The group going to rescue the General is British, except for Clint. None of the group know each other. All are trained in survival and all speak fluent German. Unknown to the main group, a girl parachutes after them.
The group doesn't seem to be very survival-oriented - one guy loudly yells out "Major!!" when he finds the dead radio operator. The sound echoes across the valley. It turns out the group leader and the girl are in cahoots and meet up later. In another demonstration of non-stealth, the "Major" tells other Germans he's Himmler's brother and gets into a 'fight' with the girl. Those who like to 'drink along' should know the spies drink beer and cognac at the bar.

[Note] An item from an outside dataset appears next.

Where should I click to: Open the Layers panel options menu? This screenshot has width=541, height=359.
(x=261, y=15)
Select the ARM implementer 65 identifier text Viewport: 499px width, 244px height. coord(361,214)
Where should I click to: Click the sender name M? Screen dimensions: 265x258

We find out that the 'General' who crashed was a fake - it is an actor posing as the general who deliberately crashed. The story continues on, with more twists and turns.
In addition to the non-stealthy actions of the crew, there's also the non-German speaking. I was really hoping for German-language comments or even background, but it was all in straight English. There was never any indication about when the group was "supposed" to be speaking English or German - and in several scenes it might have mattered.
Still, seeing Eastwood and Burton together is great, the plot gets more convoluted and action-packed as it goes, and I know many people who love this movie as one of their favorites. The Special Features on the DVD even goes into the great Bavarian locations used in filming.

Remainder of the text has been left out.